CANADIAN RAILWAY OFFICE OF ARBITRATION

CASE NO. 328

Heard at Montreal, Tuesday, December 14, 1971

Concerning

CANADIAN NATIONAL RAILWAY COMPANY

and

CANADIAN BROTHERHOOD OF RAILWAY, TRANSPORT AND GENERAL WORKERS

DISPUTE:

The sequence in which crews were dispatched from Vancouver following a service disruption on the Albreda Subdivision on April 29, 1971.

JOINT STATEMENT OF ISSUE:

As a result of the disruption of service on April 29, 1971, Vancouver crews arrived at their home terminal out of the order of their departure therefrom. Subsequently, they were dispatched from that point in accordance with Article 4.23(b) of Agreement 5.8. The Brotherhood claims that Article 4.23(a) should have applied.

The Company declined the Brotherhood’s claim.
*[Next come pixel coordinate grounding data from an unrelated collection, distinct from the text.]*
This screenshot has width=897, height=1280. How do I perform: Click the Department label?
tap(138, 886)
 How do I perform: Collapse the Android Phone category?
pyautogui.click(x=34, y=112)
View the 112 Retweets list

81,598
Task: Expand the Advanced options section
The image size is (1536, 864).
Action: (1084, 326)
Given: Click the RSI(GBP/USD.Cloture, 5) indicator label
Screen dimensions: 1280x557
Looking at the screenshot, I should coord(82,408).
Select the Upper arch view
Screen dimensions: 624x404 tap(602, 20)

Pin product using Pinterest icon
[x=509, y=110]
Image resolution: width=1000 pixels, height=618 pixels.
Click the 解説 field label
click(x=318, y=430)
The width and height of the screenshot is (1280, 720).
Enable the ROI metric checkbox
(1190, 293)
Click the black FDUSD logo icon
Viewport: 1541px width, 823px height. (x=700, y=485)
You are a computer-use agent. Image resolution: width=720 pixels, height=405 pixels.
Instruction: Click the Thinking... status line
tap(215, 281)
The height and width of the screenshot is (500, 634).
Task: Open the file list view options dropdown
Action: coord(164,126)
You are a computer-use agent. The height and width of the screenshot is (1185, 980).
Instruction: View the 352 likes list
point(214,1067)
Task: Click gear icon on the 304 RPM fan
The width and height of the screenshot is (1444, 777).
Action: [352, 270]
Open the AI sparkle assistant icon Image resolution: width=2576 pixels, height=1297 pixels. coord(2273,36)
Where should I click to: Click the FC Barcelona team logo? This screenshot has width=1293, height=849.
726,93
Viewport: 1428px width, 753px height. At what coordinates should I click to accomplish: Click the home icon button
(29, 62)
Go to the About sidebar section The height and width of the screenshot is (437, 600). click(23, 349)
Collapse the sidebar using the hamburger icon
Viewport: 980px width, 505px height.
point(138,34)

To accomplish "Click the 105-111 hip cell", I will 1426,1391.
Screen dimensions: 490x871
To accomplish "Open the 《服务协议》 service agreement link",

FOR THE EMPLOYEES: FOR THE COMPANY:

(SGD.) J. A. PELLETIER (SGD.) K. L. CRUMP

NATIONAL Vice-President ASSISTANT Vice-President, LABOUR RELATIONS

There appeared on behalf of the Company.

O. W. McNamara – System Labour Relations Officer, Montreal

C. C. Bright – Manager, Customer & Catering Services, Montreal

L. Johnson – Superintendent, Customer & Catering Services, Vancouver

R. Arnold – Superintendent, Customer & Catering Services, Montreal

And on behalf of the Brotherhood:

R. Henham – Regional Vice President, Vancouver

J. A. Pelletier – National Vice President, Montreal

AWARD OF THE ARBITRATOR

Article 4.23 (a) and (b) are as follows:

(a) Regularly assigned employees who have not lost their position in sequence of operation due to late arrival at their home terminal will be due out on their assignments on their normal departure day.

(b) When the sequence of an operation is disrupted at the home terminal for whatever reason, such operation will be restored on a ’first in’, ’first-out’ basis and crews will continue in this sequence when normal operations are resumed.

As a result of a derailment on the Abreda Subdivision on April 29, there was a disruption in service, and a change in the order in which crews took their turns from Vancouver. Crews which had left Vancouver on April 26 were rerouted on their return trip, and did not arrive at Vancouver until May 3 – the day when, the normal course of events, they would have again taken a train out on that day. On the other hand, other crews which had left Vancouver later had, by reason of the derailment, returned much earlier. It was such a crew that was dispatched on May 3.

The question is simply whether article 4.23 (b) applies or not. The Union made much of the fact that there was no "disruption" as such at Vancouver. But that is not what the article refers to. It provides for the assignment of crews in cases where "the sequence of an operation" is disrupted at a home terminal, "for whatever reason". Here, of course, the reason was the derailment on the Albreda Subdivision, but one of the effects of that was that the sequence of operations at Vancouver was disrupted. Crews that left before the derailment were delayed in returning, crews that left after the derailment returned much more quickly than expected. The sequence of their arrival and departure was clearly affected. In my view, this was a case to which article 4.23(b) applied. Accordingly, the Company quite properly dispatched a crew who had arrived earlier rather than the crew which had just arrived, even though the latter would, in normal circumstances, have gone out on that day.

For the foregoing reasons, the grievance is dismissed.